The N-Queens Problem:
This problem states that given a chess board of size N by N, find the different permutations in which N queens can be placed on the board without any one threatening each other.
My question is:
What is the maximum value of N for which a program can calculate the answer in reasonable amount of time? Or what is the largest N we have seen so far?
Here is my program in CLPFD(Prolog):
generate([],_).
generate([H|T],N) :-
H in 1..N ,
generate(T,N).
lenlist(L,N) :-
lenlist(L,0,N).
lenlist([],N,N).
lenlist([_|T],P,N) :-
P1 is P+1,
lenlist(T,P1,N).
queens(N,L) :-
generate(L,N),lenlist(L,N),
safe(L),
!,
labeling([ffc],L).
notattack(X,Xs) :-
notattack(X,Xs,1).
notattack(X,[],N).
notattack(X,[Y|Ys],N) :-
X #\= Y,
X #\= Y - N,
X #\= Y + N,
N1 is N + 1,
notattack(X,Ys,N1).
safe([]).
safe([F|T]) :-
notattack(F,T),
safe(T).
This program works just fine, but the the time it takes keeps on increasing with N. Here is a sample execution:
?- queens(4,L).
L = [2, 4, 1, 3] ;
L = [3, 1, 4, 2] ;
No
This means you place the 4 queens at Row 2 in Column1, Row 4 in Column 2, Row 1 in 3 and Row 3 in 4.(In a 4 By 4 chess board)
Now lets see how this program performs(Time taken in calculating the first permutation):
For N=4,5.....10 Computes within a second
For N=11-30 Takes between -1-3 seconds
For N=40..50 Still calculates within a minute
At N=60 It goes out of Global stack(Search space being enormous).

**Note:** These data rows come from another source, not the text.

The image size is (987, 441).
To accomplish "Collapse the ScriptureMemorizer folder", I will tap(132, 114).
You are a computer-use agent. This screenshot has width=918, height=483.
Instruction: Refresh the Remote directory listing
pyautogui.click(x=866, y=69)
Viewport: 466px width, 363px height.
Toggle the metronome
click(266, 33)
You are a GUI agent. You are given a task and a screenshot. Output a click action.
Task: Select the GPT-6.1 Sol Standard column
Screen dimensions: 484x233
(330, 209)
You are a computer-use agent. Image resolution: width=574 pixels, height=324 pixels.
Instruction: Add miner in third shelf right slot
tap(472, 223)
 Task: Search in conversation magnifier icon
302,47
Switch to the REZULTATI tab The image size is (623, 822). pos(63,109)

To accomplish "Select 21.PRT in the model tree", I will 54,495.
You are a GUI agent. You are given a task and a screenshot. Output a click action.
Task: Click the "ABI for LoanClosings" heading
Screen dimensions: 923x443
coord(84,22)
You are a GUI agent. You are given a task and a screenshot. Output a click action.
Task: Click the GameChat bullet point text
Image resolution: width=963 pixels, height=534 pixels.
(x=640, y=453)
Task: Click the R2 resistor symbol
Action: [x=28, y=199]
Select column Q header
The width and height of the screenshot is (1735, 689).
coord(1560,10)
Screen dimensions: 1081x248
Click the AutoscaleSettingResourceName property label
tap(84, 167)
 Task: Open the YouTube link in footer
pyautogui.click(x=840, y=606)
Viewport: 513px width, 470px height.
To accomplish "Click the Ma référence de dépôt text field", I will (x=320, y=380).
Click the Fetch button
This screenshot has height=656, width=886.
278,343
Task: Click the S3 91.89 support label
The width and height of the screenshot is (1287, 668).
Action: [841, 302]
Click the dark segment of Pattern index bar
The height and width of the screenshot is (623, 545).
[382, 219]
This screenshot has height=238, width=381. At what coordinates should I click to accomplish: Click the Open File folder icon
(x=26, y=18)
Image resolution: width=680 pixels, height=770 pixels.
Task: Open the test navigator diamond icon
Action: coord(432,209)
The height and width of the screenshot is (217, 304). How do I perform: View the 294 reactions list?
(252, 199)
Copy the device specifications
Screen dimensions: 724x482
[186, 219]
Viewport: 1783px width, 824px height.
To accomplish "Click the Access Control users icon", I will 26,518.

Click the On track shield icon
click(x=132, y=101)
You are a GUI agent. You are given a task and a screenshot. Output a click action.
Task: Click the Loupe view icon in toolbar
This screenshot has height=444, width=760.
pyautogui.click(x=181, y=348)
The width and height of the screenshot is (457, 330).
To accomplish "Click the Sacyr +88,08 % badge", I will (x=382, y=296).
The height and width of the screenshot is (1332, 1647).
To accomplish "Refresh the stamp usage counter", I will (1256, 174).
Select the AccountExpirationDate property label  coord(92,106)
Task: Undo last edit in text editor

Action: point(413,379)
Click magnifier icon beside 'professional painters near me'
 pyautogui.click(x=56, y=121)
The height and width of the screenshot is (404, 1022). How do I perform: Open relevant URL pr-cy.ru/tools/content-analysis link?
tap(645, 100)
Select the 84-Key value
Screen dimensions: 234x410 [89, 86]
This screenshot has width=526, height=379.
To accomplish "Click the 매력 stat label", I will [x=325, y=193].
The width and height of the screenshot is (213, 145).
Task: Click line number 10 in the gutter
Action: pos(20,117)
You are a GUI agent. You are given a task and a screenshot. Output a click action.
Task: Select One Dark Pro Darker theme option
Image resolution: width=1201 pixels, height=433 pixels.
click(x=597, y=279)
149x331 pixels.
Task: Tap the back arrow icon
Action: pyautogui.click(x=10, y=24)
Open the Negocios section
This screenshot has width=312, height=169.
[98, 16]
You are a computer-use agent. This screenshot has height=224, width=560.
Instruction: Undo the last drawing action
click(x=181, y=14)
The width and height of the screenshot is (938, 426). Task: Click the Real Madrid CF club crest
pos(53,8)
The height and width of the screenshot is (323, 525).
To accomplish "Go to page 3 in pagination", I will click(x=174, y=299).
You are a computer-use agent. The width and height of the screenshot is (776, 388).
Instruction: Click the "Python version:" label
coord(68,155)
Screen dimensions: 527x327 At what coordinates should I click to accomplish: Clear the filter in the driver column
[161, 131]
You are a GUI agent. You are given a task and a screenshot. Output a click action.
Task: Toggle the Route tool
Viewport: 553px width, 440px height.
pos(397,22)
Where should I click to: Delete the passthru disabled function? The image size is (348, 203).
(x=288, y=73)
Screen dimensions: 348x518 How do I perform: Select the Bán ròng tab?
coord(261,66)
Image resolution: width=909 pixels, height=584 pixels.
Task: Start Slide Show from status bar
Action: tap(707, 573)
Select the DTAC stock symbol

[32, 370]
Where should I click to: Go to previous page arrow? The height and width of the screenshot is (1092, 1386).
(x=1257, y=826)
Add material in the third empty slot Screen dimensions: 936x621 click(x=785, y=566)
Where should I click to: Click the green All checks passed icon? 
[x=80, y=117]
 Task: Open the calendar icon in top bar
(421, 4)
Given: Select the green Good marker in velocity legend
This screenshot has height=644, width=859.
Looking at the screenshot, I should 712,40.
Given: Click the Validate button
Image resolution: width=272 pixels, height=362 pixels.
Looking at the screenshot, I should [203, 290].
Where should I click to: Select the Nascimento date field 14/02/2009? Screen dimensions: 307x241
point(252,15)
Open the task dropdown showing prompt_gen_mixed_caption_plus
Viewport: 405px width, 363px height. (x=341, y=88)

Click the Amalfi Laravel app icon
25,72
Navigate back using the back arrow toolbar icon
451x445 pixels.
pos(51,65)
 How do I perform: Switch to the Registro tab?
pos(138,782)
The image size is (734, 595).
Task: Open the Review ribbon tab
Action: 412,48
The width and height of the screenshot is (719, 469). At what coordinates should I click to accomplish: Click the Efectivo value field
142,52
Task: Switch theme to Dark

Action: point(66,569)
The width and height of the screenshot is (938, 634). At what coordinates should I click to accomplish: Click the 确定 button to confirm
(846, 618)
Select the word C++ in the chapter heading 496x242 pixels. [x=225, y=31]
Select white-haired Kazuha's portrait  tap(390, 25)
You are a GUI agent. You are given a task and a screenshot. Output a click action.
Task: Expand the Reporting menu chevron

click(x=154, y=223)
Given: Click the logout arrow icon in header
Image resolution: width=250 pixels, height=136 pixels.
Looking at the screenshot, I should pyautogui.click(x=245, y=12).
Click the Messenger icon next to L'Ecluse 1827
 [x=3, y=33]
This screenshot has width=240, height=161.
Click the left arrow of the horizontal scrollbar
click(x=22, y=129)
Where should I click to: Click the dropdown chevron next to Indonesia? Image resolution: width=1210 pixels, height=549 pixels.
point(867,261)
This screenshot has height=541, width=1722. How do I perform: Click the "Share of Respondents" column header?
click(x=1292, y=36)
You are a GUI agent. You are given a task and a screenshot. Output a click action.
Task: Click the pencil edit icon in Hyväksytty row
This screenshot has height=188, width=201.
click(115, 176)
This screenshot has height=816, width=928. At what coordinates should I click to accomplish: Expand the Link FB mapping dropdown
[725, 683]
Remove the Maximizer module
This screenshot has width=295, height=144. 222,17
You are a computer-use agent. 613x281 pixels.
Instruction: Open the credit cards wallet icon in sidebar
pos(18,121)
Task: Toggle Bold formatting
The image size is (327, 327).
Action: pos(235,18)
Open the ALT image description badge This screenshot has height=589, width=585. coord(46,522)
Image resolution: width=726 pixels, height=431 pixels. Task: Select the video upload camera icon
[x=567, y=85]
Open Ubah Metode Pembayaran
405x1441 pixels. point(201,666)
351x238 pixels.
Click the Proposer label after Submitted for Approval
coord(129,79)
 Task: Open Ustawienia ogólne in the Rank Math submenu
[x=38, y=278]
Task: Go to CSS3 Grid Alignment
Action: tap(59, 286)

This was a past Homework problem. (The original problem was just to code N-Queens)
I am also interested in seeing alternate implementations in other languages(which performs better than my implementation) or If there is room for improvement in my algorithm/program
This discussion conflates three different computational problems: (1) Finding a solution to the N queens problem, (2) Listing all solutions for some fixed N, and (3) counting all of the solutions for some fixed N. The first problem looks tricky at first for a size of board such as N=8. However, as Wikipedia suggests, in some key ways it is easy when N is large. The queens on a large board don't communicate all that much. Except for memory constraints, a heuristic repair algorithm has an easier and easier job as N increases.
Listing every solution is a different matter. That can probably be done with a good dynamic programming code up to a size that is large enough that there is no point in reading the output.
The most interesting version of the question is to count the solutions. The state of the art is summarized in a fabulous reference known as The Encyclopedia of Integer Sequences. It has been computed up to N=26. I would guess that that also uses dynamic programming, but unlike the case of listing every solution, the algorithmic problem is much deeper and open to further advances.